There are more acquisition targets in the pipeline. We are very confident that in the next months and quarters, we will announce, we'll be able to announce here further rollout. Very important, one part of our strategic ambition objective is that we want to grow sales business top line to EUR 600 million annual revenue by 2025, and we are here with our measures and activities well on track. With that, with that said, on the operational strategic highlights, I would for the moment hand over to Timo, who will translate that a bit more into numbers, which is obviously very important in this call.
Yes. Thank you, Sebastian. Let me also welcome you to our Q1 call.
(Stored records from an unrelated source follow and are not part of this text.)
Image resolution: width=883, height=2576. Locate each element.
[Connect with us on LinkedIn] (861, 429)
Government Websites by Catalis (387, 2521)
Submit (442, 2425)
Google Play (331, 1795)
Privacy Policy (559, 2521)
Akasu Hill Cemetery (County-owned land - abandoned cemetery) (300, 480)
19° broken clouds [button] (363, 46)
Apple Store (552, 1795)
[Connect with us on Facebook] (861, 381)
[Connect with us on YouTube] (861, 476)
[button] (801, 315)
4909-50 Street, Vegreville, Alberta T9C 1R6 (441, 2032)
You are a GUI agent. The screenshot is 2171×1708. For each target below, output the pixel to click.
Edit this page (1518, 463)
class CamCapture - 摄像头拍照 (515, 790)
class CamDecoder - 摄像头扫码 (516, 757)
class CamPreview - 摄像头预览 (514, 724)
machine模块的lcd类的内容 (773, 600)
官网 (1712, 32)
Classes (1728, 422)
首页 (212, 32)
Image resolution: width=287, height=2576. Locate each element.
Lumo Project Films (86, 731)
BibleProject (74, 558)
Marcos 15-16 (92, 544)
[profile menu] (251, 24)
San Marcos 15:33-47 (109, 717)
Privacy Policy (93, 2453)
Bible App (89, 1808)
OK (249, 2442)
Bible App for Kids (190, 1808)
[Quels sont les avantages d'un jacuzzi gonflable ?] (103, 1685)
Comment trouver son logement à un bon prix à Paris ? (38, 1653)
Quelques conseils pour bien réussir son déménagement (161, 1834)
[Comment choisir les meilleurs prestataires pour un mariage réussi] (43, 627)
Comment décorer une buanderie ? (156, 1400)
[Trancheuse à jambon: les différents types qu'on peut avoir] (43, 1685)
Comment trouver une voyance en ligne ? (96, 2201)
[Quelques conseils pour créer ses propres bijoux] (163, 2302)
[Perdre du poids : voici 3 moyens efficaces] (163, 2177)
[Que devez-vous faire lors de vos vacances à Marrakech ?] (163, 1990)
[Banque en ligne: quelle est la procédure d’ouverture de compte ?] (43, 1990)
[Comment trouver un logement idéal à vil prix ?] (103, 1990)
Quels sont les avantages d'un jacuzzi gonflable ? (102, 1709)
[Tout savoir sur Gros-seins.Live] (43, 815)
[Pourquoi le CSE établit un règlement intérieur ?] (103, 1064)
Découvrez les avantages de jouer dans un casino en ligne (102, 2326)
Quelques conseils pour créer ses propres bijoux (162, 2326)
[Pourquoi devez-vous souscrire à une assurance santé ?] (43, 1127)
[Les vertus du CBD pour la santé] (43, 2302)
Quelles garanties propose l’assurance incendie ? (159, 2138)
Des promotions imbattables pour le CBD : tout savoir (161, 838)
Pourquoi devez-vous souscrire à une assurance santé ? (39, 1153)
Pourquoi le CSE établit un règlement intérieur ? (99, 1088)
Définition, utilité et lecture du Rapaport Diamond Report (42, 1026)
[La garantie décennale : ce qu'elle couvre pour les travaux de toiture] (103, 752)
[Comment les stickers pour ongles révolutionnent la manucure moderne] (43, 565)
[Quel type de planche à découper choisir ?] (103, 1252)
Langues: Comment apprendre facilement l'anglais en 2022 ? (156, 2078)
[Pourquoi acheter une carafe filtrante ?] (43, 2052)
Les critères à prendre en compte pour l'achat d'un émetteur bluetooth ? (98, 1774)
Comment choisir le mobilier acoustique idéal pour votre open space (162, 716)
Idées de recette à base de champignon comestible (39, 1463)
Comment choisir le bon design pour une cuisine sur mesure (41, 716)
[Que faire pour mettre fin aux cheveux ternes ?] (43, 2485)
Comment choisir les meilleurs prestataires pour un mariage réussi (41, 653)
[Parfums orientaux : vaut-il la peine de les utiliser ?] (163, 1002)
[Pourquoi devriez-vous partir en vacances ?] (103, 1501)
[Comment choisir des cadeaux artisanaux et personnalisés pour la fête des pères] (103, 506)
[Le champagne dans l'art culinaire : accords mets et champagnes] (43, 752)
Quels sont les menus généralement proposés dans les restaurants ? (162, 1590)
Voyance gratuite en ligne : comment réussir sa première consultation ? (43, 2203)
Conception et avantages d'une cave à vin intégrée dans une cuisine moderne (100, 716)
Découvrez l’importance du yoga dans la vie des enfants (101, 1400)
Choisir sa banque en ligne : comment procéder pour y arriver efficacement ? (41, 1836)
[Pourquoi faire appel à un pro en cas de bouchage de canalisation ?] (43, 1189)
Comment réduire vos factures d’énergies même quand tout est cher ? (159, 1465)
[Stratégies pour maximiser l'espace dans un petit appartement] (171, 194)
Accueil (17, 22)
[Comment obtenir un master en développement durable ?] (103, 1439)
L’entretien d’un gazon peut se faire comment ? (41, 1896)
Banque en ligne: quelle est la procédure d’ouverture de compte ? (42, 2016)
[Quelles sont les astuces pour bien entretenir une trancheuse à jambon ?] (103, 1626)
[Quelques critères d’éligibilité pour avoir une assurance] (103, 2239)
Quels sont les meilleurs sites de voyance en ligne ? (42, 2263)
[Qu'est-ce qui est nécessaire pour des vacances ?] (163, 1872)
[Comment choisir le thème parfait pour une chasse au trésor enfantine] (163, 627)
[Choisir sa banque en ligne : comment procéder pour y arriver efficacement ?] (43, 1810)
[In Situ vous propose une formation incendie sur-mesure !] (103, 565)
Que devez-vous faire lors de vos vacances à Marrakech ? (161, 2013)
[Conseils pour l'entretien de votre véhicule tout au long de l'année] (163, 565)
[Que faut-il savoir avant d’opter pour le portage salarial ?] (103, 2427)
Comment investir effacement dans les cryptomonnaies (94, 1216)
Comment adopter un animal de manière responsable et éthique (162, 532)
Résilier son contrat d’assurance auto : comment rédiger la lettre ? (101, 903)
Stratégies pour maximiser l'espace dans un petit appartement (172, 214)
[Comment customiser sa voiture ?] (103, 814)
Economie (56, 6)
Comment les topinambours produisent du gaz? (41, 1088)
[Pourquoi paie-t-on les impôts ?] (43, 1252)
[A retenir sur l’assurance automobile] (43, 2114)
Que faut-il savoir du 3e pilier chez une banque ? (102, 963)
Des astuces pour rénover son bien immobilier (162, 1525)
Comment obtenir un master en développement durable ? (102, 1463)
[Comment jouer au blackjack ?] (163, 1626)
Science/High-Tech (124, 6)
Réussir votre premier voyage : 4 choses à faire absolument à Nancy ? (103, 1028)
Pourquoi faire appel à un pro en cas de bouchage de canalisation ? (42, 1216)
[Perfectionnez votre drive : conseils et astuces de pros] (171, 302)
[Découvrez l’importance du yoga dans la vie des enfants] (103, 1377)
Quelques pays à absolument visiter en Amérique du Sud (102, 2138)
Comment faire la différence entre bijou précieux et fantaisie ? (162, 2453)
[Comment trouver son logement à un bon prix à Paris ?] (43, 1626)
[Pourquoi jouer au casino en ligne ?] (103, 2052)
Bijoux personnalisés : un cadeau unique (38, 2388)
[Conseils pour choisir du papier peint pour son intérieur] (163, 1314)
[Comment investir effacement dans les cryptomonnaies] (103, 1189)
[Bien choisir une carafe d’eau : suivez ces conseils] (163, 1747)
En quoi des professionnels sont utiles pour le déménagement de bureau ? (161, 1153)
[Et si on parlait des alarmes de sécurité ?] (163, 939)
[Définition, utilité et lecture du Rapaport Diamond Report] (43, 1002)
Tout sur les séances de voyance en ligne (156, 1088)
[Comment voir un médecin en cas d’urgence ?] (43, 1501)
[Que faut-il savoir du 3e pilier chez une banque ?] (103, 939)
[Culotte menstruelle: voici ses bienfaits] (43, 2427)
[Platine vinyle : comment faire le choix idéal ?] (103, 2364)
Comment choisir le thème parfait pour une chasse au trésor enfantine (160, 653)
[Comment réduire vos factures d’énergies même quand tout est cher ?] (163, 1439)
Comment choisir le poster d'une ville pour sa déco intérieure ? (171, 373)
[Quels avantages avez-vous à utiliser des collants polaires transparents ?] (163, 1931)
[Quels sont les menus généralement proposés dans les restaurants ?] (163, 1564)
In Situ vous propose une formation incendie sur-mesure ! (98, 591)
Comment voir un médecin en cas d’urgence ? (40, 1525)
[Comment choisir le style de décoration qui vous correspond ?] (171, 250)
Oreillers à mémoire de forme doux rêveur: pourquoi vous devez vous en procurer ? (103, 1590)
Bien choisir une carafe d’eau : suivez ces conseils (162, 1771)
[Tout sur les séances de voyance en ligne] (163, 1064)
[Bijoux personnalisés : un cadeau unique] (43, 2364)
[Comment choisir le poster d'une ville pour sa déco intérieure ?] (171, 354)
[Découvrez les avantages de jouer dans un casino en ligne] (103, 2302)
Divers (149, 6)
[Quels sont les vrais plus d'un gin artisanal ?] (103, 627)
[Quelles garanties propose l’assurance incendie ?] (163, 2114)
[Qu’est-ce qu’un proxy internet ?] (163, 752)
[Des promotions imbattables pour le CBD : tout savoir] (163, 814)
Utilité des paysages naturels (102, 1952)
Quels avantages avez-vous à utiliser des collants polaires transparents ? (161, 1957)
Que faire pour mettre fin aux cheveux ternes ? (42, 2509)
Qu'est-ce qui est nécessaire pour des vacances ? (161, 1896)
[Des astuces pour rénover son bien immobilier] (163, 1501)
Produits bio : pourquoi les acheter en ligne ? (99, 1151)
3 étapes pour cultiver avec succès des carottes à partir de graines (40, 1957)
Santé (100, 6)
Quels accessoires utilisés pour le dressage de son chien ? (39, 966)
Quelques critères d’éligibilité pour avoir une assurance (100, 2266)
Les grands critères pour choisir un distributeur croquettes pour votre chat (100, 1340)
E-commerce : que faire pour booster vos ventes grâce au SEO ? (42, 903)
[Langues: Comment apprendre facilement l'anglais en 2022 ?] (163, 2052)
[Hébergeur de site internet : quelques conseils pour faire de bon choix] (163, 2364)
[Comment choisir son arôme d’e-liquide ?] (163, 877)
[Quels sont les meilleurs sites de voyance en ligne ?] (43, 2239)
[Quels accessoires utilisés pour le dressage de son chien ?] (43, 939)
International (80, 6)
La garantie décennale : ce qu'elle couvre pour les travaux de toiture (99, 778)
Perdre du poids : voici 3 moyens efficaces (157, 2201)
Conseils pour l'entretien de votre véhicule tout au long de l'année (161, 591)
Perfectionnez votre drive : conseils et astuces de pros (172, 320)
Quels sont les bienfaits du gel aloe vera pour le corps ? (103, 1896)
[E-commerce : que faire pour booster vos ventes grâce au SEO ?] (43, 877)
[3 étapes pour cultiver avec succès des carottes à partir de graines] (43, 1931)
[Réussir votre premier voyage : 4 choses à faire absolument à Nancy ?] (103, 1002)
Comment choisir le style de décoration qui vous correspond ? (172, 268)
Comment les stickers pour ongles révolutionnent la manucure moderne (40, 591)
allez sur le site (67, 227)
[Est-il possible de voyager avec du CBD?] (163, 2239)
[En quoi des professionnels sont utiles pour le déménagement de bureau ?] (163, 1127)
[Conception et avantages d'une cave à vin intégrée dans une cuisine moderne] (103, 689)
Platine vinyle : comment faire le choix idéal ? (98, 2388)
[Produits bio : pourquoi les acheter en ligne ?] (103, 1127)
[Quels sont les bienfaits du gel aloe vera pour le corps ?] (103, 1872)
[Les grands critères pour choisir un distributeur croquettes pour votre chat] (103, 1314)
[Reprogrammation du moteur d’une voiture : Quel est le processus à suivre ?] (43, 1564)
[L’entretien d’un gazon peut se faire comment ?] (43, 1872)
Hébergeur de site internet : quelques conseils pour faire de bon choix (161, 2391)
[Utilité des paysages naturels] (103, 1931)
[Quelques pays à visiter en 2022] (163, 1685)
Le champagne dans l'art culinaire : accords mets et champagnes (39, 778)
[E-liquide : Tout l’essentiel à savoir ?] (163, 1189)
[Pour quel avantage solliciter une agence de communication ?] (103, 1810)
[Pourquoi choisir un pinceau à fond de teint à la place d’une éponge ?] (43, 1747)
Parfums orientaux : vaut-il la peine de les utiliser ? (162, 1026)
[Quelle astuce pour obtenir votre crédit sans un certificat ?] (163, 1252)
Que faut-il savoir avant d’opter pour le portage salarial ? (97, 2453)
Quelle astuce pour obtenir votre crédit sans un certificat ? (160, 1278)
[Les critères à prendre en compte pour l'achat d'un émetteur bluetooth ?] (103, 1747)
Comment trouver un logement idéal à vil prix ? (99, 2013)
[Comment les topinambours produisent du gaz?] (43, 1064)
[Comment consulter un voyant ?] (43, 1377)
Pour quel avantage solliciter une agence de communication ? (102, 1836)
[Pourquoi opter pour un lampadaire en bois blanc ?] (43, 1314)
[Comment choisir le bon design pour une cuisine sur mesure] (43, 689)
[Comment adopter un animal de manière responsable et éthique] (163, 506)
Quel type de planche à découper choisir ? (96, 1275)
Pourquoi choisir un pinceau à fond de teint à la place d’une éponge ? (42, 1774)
I'm very happy to show you a little more of the numbers of the Q1 . We indeed started out very strongly into the new fiscal year. The Q1 with the sales of higher than EUR 500 million was the strongest Q1 DEUTZ had in the last 15 years. That's something I think we can be fairly happy about. We saw increases in new orders, unit sales and revenue. This does give us a strong base for the rest of the year. Therefore we can now say that we are expecting to end up at the higher end of our guidance of EUR 2.1 billion in sales.
If we look into the different parts in a little more details, the book-to-bill ratio was with 1.02, a little higher than 1. That means we're still growing. Looking at new orders, +3.2% compared to the Q1 of 2022. Doesn't look too much, we have to remember that the Q1 of 2022 was indeed a very strong quarter. Unit sales up, therefore 10.6%, revenue up 15.5%, means yes, we do have some benefits from a mix effect, but also from the very strong pricing effects we're seeing. If we look into the different regions and also applications, we can, first of all, say that we did grow in every region and in every segment.
That's a very strong statement from my point of view. A little more specific, if we look into Americas, that had the highest growth rate with roughly 35% growth, and there especially our material handling business, which is strongly supported by all the investments that go into infrastructure right now in the US, it grew the most. The other regions, if we look into how we grew in Europe, including Germany in 2022, we had a growth rate of roughly 16%. Now we're closer to 10, if you combine those two. Therefore, still a strong growth, not quite as much though, as in the last year. The Asia region did grow the least, 6.2%.
We're only seeing slight growth in the, especially in China, after all the lockdowns are now over. We're expecting a little more growth for the rest or for the second part of this fiscal year. On the different segments, as I said, growth in all areas, Sebastian already talked about a little bit, but it's for us very important that also the service segment grew again by 10.5%. We did grow 10% last year, that did go well. If you now take the Q1 with EUR 121 million, then we should be in line with what we are planning and well above EUR 450 million we did have in last year in sales.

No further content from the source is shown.